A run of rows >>
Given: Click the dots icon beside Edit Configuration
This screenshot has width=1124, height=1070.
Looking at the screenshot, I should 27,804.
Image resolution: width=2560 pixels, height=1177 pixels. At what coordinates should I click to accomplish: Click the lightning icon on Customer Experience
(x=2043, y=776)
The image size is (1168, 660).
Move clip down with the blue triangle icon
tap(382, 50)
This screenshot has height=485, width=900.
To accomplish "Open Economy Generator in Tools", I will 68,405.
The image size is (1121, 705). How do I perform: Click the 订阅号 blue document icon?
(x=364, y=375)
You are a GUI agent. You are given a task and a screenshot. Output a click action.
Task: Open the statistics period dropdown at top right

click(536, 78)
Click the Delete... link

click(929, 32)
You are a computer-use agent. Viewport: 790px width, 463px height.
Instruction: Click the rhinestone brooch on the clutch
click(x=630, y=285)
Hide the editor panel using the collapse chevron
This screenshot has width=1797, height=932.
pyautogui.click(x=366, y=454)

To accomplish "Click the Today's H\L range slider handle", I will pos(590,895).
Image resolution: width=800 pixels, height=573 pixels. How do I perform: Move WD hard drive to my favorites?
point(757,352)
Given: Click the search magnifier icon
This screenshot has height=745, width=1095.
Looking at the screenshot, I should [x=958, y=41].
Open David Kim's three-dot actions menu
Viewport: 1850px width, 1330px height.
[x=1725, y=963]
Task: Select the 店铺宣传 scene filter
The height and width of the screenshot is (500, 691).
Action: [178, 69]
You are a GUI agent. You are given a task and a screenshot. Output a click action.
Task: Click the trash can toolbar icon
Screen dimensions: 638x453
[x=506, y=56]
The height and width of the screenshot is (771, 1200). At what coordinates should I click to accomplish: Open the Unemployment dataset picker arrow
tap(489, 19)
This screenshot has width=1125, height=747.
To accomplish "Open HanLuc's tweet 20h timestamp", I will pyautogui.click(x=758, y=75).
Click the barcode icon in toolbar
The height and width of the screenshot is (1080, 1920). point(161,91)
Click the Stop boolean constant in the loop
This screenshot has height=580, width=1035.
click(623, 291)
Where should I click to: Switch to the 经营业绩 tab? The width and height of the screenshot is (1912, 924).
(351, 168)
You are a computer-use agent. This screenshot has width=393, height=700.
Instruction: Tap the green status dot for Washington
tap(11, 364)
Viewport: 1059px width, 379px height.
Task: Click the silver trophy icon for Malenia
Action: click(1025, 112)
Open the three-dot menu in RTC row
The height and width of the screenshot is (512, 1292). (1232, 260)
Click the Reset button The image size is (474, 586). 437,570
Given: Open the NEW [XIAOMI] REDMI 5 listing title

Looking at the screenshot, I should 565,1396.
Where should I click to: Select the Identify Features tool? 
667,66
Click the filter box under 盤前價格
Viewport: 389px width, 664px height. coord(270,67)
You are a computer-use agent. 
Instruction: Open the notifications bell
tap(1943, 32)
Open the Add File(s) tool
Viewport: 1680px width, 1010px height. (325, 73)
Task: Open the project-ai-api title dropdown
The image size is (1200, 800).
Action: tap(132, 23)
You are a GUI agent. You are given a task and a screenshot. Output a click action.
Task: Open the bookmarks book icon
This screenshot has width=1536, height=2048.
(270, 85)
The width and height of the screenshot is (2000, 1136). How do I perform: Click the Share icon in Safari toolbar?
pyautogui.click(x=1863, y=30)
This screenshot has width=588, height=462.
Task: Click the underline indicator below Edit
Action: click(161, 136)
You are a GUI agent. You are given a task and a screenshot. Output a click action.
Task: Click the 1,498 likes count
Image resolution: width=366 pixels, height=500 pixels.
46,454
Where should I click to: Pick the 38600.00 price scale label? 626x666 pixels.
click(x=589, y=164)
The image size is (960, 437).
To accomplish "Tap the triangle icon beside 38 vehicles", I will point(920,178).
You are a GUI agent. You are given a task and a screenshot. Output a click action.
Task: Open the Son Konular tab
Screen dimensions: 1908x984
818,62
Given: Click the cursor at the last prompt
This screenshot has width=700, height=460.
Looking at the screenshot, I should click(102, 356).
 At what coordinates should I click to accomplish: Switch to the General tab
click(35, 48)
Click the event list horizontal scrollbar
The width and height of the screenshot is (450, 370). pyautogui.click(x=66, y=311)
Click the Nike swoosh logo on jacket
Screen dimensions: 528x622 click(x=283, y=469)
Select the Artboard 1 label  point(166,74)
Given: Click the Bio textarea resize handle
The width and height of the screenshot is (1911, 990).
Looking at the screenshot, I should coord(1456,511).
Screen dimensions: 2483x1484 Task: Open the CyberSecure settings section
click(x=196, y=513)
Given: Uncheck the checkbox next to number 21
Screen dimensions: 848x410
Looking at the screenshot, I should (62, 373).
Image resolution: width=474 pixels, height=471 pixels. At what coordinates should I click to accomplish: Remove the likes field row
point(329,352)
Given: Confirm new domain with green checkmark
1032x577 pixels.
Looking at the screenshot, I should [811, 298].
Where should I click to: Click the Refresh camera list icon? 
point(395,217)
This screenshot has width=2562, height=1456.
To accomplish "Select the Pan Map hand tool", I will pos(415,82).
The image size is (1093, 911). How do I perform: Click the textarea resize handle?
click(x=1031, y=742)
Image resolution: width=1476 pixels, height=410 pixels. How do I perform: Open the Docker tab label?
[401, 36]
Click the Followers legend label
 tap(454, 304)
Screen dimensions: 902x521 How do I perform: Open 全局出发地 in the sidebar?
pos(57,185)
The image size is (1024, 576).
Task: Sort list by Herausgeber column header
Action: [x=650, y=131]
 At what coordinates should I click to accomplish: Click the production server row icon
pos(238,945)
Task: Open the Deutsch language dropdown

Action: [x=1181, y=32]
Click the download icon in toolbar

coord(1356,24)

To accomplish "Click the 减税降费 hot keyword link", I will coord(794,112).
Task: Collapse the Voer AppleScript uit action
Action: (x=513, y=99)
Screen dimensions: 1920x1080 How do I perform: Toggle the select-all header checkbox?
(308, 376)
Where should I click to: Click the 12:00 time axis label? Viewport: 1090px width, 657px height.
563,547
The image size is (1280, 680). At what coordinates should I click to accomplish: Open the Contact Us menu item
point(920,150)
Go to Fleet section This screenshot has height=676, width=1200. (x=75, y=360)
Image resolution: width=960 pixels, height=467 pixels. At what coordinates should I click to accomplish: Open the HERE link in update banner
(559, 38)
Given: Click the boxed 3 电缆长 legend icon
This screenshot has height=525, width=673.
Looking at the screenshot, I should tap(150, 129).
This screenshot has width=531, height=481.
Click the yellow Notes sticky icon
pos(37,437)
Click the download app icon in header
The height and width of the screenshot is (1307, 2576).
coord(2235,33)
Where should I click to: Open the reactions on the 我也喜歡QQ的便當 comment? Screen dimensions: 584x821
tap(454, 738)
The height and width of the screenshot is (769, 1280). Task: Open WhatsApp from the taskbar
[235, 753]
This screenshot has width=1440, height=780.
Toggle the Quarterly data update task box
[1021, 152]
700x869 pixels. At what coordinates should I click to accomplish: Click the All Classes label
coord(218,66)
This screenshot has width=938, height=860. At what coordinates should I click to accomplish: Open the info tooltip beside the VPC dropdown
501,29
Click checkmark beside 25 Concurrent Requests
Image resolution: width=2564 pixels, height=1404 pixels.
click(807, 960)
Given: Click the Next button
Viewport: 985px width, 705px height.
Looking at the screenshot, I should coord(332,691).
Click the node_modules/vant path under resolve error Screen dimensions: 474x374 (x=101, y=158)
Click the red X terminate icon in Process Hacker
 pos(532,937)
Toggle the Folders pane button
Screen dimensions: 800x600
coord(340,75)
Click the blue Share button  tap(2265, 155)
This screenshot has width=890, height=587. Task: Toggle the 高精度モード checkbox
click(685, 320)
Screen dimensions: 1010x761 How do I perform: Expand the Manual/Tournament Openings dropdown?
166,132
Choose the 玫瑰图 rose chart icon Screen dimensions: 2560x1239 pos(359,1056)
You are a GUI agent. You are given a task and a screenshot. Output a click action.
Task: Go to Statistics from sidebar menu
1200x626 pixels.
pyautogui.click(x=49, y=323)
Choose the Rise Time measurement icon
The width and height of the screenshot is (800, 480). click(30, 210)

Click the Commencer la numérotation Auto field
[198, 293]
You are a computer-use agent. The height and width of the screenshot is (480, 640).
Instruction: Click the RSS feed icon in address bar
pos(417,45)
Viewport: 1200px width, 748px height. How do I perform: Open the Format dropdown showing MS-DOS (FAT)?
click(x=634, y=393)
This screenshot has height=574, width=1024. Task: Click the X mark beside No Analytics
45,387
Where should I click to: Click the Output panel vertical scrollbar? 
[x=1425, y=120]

Task >>
Quote word for word every line from the one containing "Choose the Rise Time measurement icon" through the last line of the rows.

Completed task >>
Choose the Rise Time measurement icon
The width and height of the screenshot is (800, 480). click(30, 210)

Click the Commencer la numérotation Auto field
[198, 293]
You are a computer-use agent. The height and width of the screenshot is (480, 640).
Instruction: Click the RSS feed icon in address bar
pos(417,45)
Viewport: 1200px width, 748px height. How do I perform: Open the Format dropdown showing MS-DOS (FAT)?
click(x=634, y=393)
This screenshot has height=574, width=1024. Task: Click the X mark beside No Analytics
45,387
Where should I click to: Click the Output panel vertical scrollbar? 
[x=1425, y=120]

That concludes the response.